2.3.2. Attach the small end of the tube to the sampling pump with flexible tubing.
2.3.3. Attach the tube vertically in the employee's breathing zone in such a manner that it does not impede work performance.
2.3.4. After sampling for the appropriate time, remove the tube and seal it with plastic caps.
2.3.5. Wrap each sample end-to-end with an OSHA seal (Form 21).
2.3.6. Record the air volume for each sample, and list any possible interferences.

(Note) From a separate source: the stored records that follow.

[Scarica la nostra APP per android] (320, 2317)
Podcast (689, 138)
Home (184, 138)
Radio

2.3.7. Submit at least one blank for each set of samples. Handle the blank in the same manner as the samples, except no air is drawn through it.
2.3.8. Submit bulk samples for analysis in a separate container. Do not ship with air samples.
2.4. Desorption efficiency (glass fiber filter and XAD-2 adsorbent)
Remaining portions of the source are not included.